> [Challenges]
(A) In the passage on divisor-function pair correlations, what does the additional factor of 6/π² σ₋₁(h) represent?
(B) Continue the passage on divisor-function pair correlations, picking up right after its final displayed sum.

> [Supplied passage]
Now we turn to the pair correlations {\sum_{n \leq x} \tau(n) \tau(n+h)} for a fixed positive integer {h}. There is a classical computation of Ingham that shows that

\displaystyle \sum_{n \leq x} \tau(n) \tau(n+h) \sim \frac{6}{\pi^2} \sigma_{-1}(h) x \log^2 x, \ \ \ \ \ (2)



\displaystyle \sigma_{-1}(h) := \sum_{d|h} \frac{1}{d}.

The error term in (2) has been refined by many subsequent authors, as has the uniformity of the estimates in the {h} aspect, as these topics are related to other questions in analytic number theory, such as fourth moment estimates for the Riemann zeta function; but we will not consider these more subtle features of the estimate here. However, we will look at the next term in the asymptotic expansion for (2) below the fold.

Using our probabilistic lens, the estimate (2) can be written as

\displaystyle {\bf E} \tau( {\bf n} ) \tau( {\bf n} + h ) \sim \frac{6}{\pi^2} \sigma_{-1}(h) \log^2 x. \ \ \ \ \ (3)


From (1) (and the asymptotic negligibility of the shift by {h}) we see that the random variables {\tau({\bf n})} and {\tau({\bf n}+h)} both have a mean of {\sim \log x}, so the additional factor of {\frac{6}{\pi^2} \sigma_{-1}(h)} represents some arithmetic coupling between the two random variables.

Ingham’s formula can be established in a number of ways. Firstly, one can expand out {\tau(n) = \sum_{d|n} 1} and use the hyperbola method (splitting into the cases {d \leq \sqrt{x}} and {n/d \leq \sqrt{x}} and removing the overlap). If one does so, one soon arrives at the task of having to estimate sums of the form

\displaystyle \sum_{n \leq x: d|n} \tau(n+h)

> [Listing]
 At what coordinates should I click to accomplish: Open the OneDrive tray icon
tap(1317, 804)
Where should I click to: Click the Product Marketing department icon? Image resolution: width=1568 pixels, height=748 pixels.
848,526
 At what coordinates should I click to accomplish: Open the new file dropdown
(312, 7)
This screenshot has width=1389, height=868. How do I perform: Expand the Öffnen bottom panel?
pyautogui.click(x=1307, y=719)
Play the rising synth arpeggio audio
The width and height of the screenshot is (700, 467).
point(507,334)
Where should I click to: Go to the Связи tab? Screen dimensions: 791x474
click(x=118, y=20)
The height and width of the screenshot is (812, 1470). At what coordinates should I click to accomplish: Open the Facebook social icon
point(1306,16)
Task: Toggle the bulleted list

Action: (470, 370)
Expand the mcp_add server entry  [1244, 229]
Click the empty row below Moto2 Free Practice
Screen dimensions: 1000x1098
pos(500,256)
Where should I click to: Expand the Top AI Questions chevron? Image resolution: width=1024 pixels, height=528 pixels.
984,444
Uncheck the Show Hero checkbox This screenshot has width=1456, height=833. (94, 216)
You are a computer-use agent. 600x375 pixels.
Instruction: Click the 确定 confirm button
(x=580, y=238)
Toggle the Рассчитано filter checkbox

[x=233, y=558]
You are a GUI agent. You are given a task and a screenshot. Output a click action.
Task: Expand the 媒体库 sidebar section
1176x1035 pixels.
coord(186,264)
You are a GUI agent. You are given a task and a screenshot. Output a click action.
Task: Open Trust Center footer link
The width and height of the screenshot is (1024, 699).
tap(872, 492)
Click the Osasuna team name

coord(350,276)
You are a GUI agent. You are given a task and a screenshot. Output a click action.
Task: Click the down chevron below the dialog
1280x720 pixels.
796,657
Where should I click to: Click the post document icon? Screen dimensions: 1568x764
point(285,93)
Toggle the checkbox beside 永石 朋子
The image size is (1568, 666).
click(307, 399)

> [Answers provided]
(A) Some arithmetic coupling between the random variables τ(n) and τ(n+h).

(B)
for various {d \leq \sqrt{x}}. For {d} much less than {\sqrt{x}} this can be achieved using a further application of the hyperbola method, but for {d} comparable to {\sqrt{x}} things get a bit more complicated, necessitating the use of non-trivial estimates on Kloosterman sums in order to obtain satisfactory control on error terms. A more modern approach proceeds using automorphic form methods, as discussed in this previous post. A third approach, which unfortunately is only heuristic at the current level of technology, is to apply the Hardy-Littlewood circle method (discussed in this previous post) to express (2) in terms of exponential sums {\sum_{n \leq x} \tau(n) e(\alpha n)} for various frequencies {\alpha}. The contribution of “major arc” {\alpha} can be computed after a moderately lengthy calculation which yields the right-hand side of (2) (as well as the correct lower order terms that are currently being suppressed), but there does not appear to be an easy way to show directly that the “minor arc” contributions are of lower order, although the methods discussed previously do indirectly show that this is ultimately the case.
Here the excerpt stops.